Below are the records; copy exactly the stretch from the line containing "[روسری نخ ابریشم طرح آی سو کد 575] (58, 1242)" through the line containing "630 (47, 605)", both ends included, and nothing else.

BEGIN Record extracts

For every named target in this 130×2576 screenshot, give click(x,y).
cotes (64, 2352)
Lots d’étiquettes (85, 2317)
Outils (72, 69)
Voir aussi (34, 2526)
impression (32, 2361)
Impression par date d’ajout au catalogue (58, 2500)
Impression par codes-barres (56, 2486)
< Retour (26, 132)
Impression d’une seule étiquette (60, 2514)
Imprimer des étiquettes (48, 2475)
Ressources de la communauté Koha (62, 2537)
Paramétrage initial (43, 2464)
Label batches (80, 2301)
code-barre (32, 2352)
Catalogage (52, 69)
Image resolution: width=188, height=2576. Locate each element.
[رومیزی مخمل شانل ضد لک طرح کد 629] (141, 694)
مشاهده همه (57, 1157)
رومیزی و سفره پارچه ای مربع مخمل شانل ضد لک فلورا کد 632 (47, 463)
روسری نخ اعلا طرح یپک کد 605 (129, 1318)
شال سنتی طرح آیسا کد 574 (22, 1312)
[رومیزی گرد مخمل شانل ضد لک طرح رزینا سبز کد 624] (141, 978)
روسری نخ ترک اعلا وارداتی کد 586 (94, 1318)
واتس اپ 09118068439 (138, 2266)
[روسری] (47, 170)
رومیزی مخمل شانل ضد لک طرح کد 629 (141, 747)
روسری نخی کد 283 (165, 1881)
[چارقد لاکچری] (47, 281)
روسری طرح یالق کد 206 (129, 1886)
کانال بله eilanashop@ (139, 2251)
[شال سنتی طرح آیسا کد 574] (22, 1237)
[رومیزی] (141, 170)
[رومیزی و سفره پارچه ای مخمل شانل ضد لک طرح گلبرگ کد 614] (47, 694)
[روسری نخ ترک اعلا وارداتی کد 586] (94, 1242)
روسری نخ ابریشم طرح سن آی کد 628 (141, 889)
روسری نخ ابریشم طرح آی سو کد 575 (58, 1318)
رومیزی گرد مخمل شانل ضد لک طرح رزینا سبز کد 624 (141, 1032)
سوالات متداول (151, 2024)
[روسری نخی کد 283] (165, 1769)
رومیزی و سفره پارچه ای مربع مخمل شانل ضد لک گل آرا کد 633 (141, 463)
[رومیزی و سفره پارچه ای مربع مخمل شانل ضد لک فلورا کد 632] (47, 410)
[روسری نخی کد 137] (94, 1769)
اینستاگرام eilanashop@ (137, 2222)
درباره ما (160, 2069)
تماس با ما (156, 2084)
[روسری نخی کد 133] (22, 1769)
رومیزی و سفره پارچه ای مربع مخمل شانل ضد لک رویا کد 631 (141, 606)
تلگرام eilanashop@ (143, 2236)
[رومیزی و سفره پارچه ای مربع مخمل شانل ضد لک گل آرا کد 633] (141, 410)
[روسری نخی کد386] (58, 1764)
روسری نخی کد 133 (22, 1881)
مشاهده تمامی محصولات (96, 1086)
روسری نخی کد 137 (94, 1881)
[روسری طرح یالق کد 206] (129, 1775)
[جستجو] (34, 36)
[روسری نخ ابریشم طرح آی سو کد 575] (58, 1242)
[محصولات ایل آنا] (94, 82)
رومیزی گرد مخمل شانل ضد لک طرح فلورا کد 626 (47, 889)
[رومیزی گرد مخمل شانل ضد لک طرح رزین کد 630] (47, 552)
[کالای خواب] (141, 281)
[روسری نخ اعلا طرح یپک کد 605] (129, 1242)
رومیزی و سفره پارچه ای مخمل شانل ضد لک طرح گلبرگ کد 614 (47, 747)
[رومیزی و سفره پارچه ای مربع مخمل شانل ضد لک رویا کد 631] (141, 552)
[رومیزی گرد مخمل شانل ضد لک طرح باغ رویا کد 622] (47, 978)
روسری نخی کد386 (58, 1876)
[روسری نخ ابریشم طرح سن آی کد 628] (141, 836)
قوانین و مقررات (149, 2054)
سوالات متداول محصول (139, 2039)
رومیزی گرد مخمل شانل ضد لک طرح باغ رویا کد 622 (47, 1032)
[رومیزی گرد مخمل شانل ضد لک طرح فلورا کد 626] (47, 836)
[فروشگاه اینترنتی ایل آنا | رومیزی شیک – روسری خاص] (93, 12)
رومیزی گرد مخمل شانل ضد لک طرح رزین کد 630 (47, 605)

END Record extracts
BEGIN Record extracts

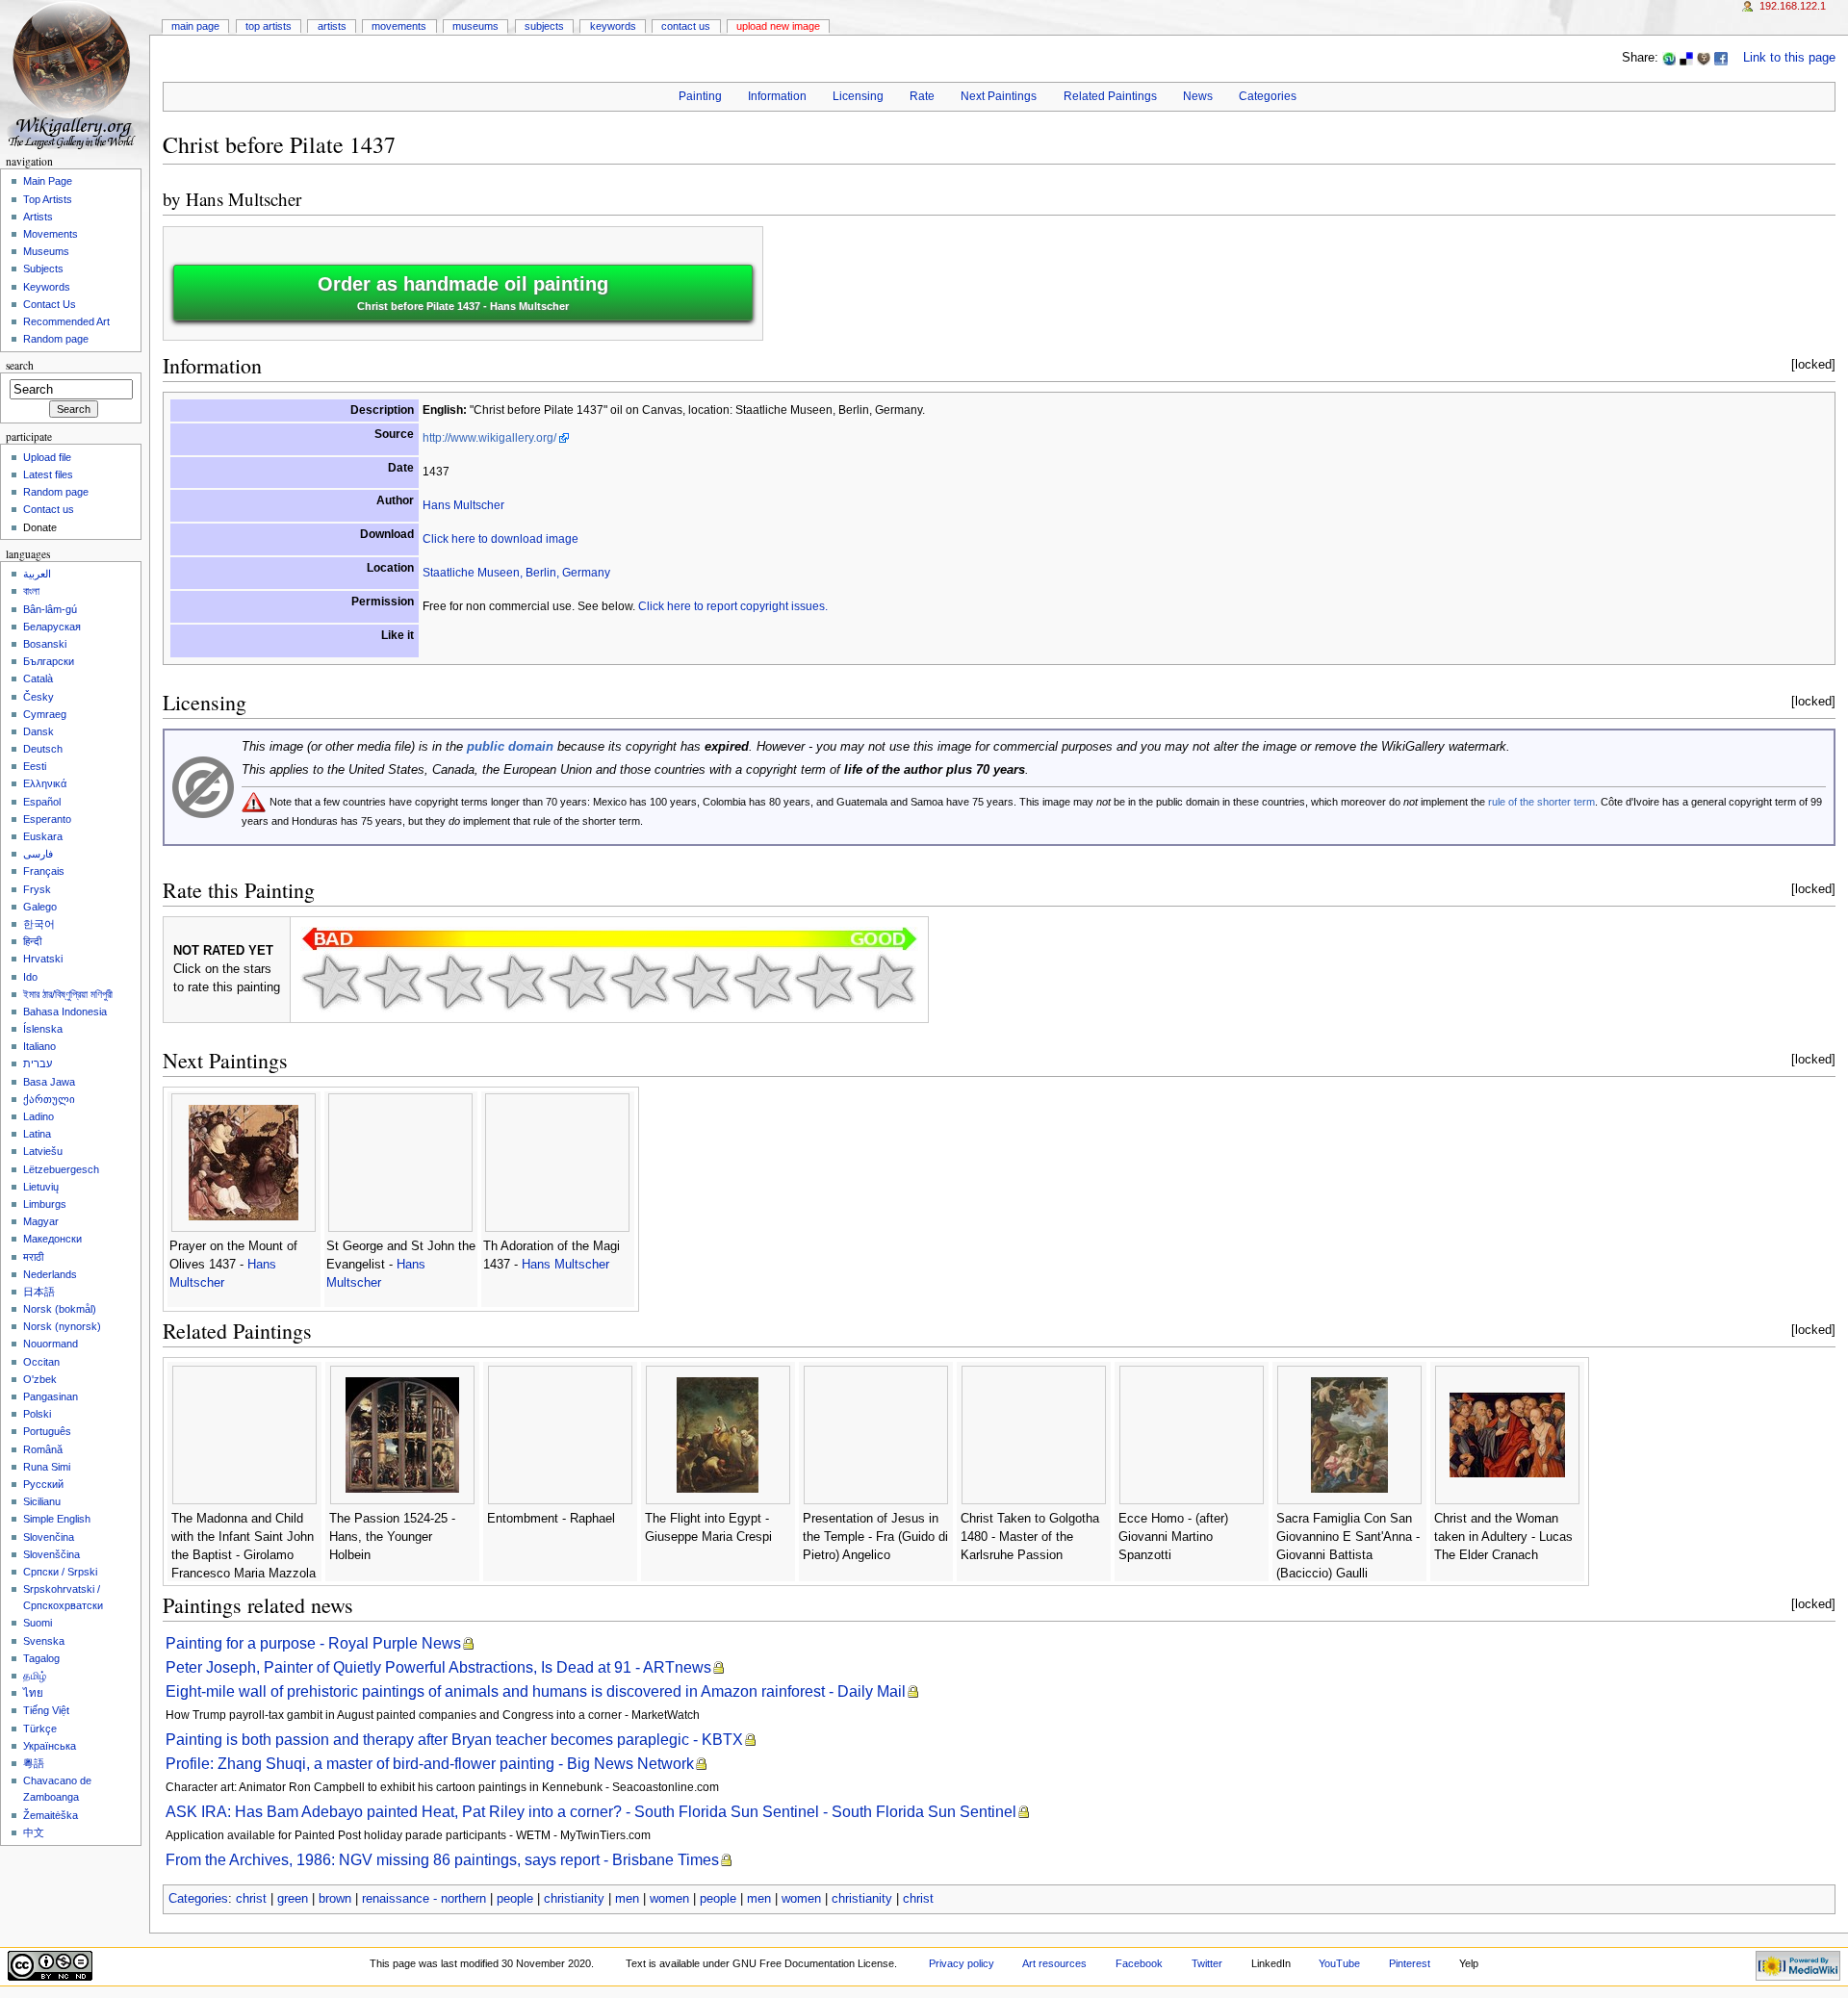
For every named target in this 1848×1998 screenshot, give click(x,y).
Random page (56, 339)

END Record extracts

■ **Task response**
[روسری نخ ابریشم طرح آی سو کد 575] (58, 1242)
[محصولات ایل آنا] (94, 82)
رومیزی گرد مخمل شانل ضد لک طرح فلورا کد 626 (47, 889)
[رومیزی گرد مخمل شانل ضد لک طرح رزین کد 630] (47, 552)
[کالای خواب] (141, 281)
[روسری نخ اعلا طرح یپک کد 605] (129, 1242)
رومیزی و سفره پارچه ای مخمل شانل ضد لک طرح گلبرگ کد 614 (47, 747)
[رومیزی و سفره پارچه ای مربع مخمل شانل ضد لک رویا کد 631] (141, 552)
[رومیزی گرد مخمل شانل ضد لک طرح باغ رویا کد 622] (47, 978)
روسری نخی کد386 (58, 1876)
[روسری نخ ابریشم طرح سن آی کد 628] (141, 836)
قوانین و مقررات (149, 2054)
سوالات متداول محصول (139, 2039)
رومیزی گرد مخمل شانل ضد لک طرح باغ رویا کد 622 (47, 1032)
[رومیزی گرد مخمل شانل ضد لک طرح فلورا کد 626] (47, 836)
[فروشگاه اینترنتی ایل آنا | رومیزی شیک – روسری خاص] (93, 12)
رومیزی گرد مخمل شانل ضد لک طرح رزین کد 630 (47, 605)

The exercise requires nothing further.